A fire in January 1997 burned The Herbfarm to the ground. The restaurant had spent a decade building a reputation as one of the Pacific Northwest's most ambitious dining rooms, a place where every ingredient on the plate came from the surrounding landscape. The building was gone, the kitchen was ash, and the permits to rebuild proved impossibly difficult to secure. Ron Zimmerman and Carrie Van Dyck, who had transformed the operation from a farm-garage experiment into a destination restaurant, did not reopen on the same site. They moved, temporarily, to the Hedges Wine Cellars in Issaquah in 1999, and then to permanent quarters in Woodinville in 2001. The Herbfarm came back. It came back different, and it came back better.
The Herbfarm started not with a menu but with a garden. In 1974, an herbal nursery opened in the countryside outside Seattle, growing and selling herbs to home gardeners and local cooks. For a dozen years, that was the entire operation. Then in 1986, Ron Zimmerman and his wife Carrie Van Dyck joined the establishment and saw a different possibility. They converted the farm's garage into a small dining room and named it The Herbfarm, serving meals built entirely from what could be sourced within the immediate region. The concept was radical for mid-1980s America. Today it carries a name, "local food," and a movement, Slow Food, but in 1986 the idea of a restaurant limiting itself to regional ingredients felt less like philosophy than stubbornness. The Herbfarm joined a small cohort of pioneers, alongside Alice Waters' Chez Panisse in Berkeley, the Sooke Harbour House in British Columbia, and Odessa Piper's L'Etoile in Madison, Wisconsin.

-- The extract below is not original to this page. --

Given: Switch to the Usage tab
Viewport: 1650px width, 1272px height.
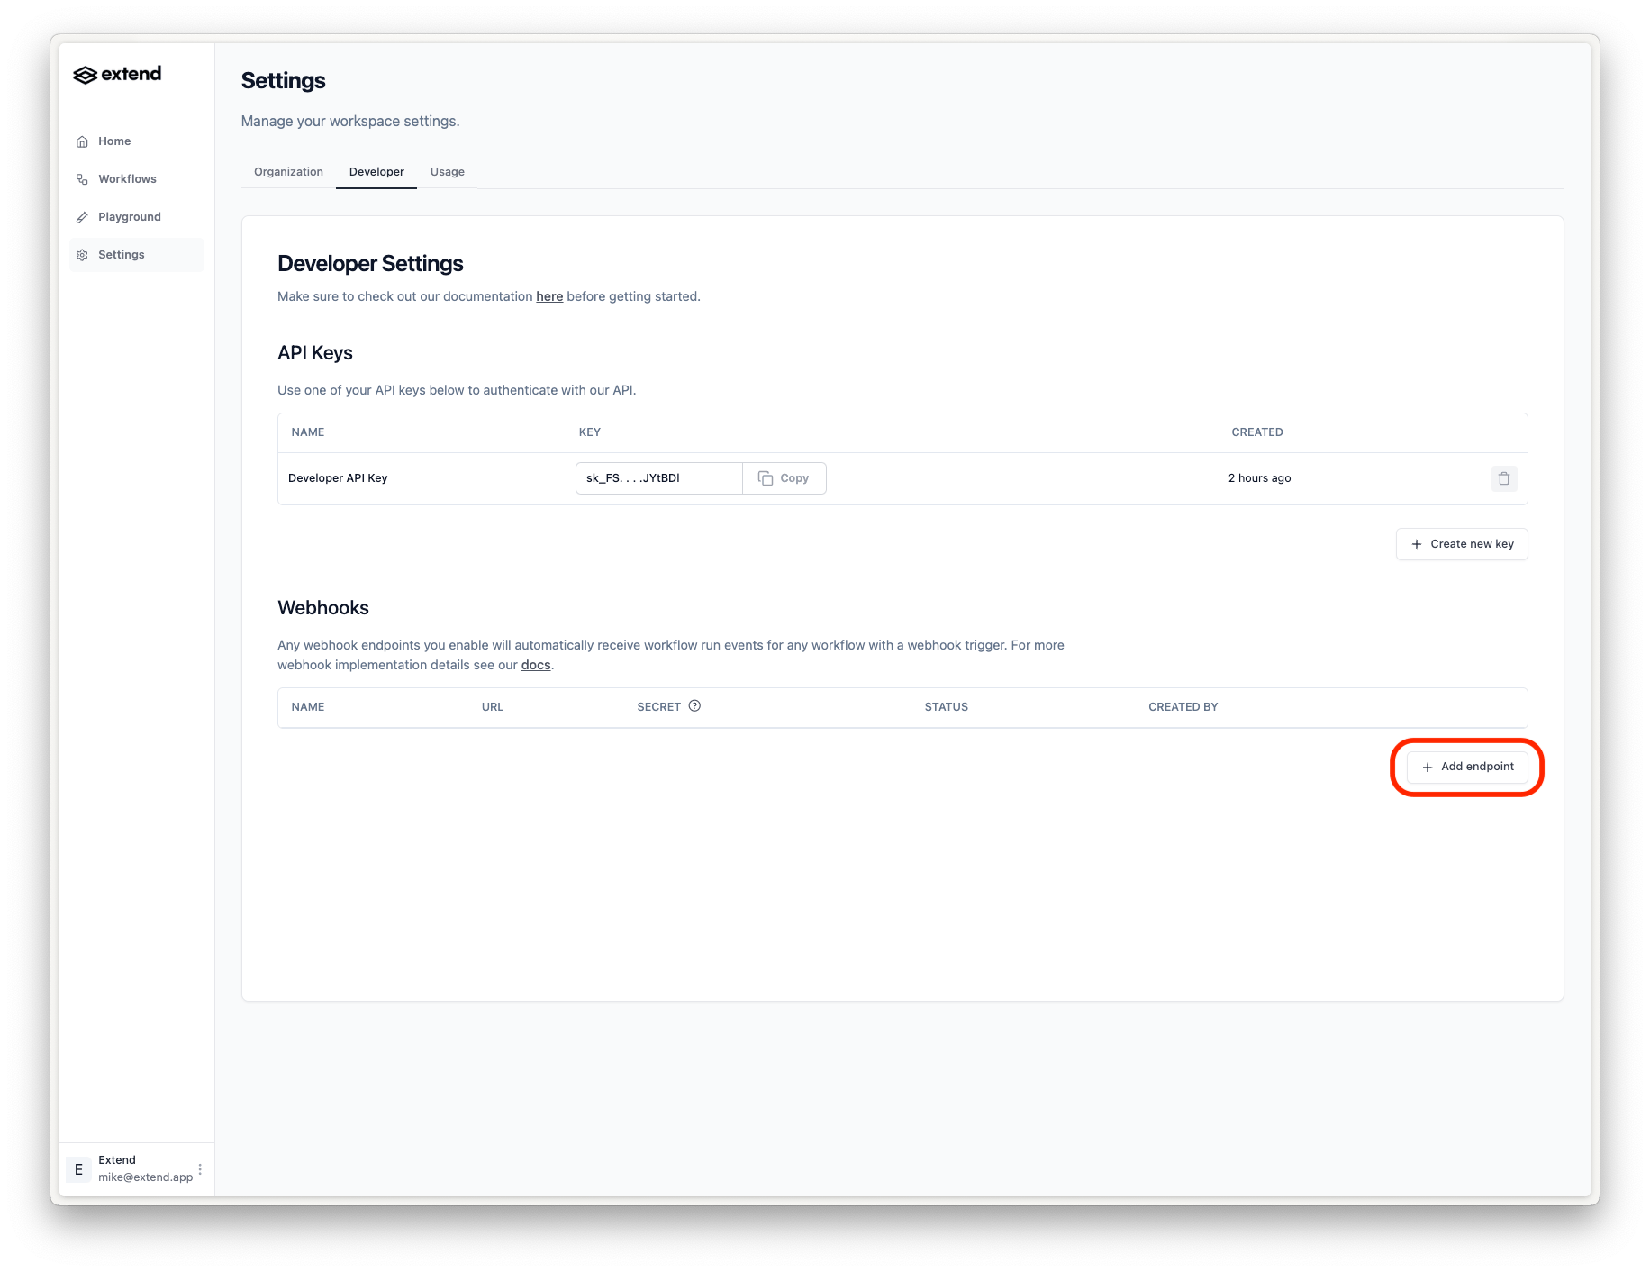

Jerry Traunfeld arrived as executive chef in July 1990 and spent seventeen years defining The Herbfarm's culinary identity. His approach was obsessive in the best sense: herbs were not garnishes but structural elements of dishes, used with a precision that drew from both classical French technique and the specific terroir of the Puget Sound lowlands. In 2000, Traunfeld won the James Beard Award for Best American Chef: Northwest and Hawaii, the industry's clearest recognition that The Herbfarm had transcended regional novelty. He went on to write The Herbfarm Cookbook and The Herbal Kitchen: Cooking with Fragrance and Flavor, and appeared on Martha Stewart Living, The Splendid Table, and other national programs. When he departed in November 2007, he left behind a kitchen whose standards had been set at the highest level. Chris Weber, who followed, became the youngest chef at any of America's 47 AAA Five Diamond restaurants.
Recognition came steadily and from multiple directions. In 2002, The Herbfarm earned the AAA Five Diamond award, the organization's highest rating, placing it among roughly 49 restaurants in the entire country. It held that distinction every year after. In 2005, the Washington Wine Commission named it Restaurant of the Year, and Restaurant Hospitality awarded it first place in its 16th Annual Best Wine Lists in America Competition. By 2012, Opinionated About Dining ranked it number 33 on its list of the Top 100 U.S. Restaurants. The accolades reflected something specific about The Herbfarm's approach: it was not merely a good restaurant that happened to be in Washington State, but a restaurant whose identity was inseparable from Washington State. The wine list leaned heavily on regional producers. The menu changed with the seasons because the ingredients demanded it, not because a marketing calendar suggested it.
The Herbfarm sits in Woodinville, a city east of Seattle in the Sammamish River Valley that has become Washington's most concentrated wine-tasting district. The restaurant's location is not coincidental. Woodinville sits at the intersection of agricultural land, Pacific Northwest forests, and the state's wine industry, giving The Herbfarm access to the full range of ingredients that define its cooking. Dinners are multi-course affairs, often nine courses, each paired with wines from the surrounding region. The experience is meant to feel less like eating out and more like sitting inside a landscape, tasting what it produces at that particular moment in the year. For a restaurant born in a converted garage, that ambition proved remarkably durable. The fire that destroyed the original building did not destroy the idea. If anything, it clarified it: what mattered was never the room, but what the land around it could put on the plate.
The Herbfarm is located at 47.733N, 122.147W in Woodinville, Washington, in the Sammamish River Valley east of Seattle. Woodinville is identifiable from the air by its position at the north end of the Sammamish River Valley, with vineyards and winery buildings clustered along the river corridor. The area sits between the urbanized I-405 corridor to the west and the foothills of the Cascades to the east. Nearest airports: Renton Municipal (KRNT) 12nm south, Boeing Field (KBFI) 13nm southwest, Paine Field (KPAE) 12nm northwest. Best viewed at 3,000-4,000 feet approaching from the west, where the valley floor and surrounding winery district are visible against the forested hillsides.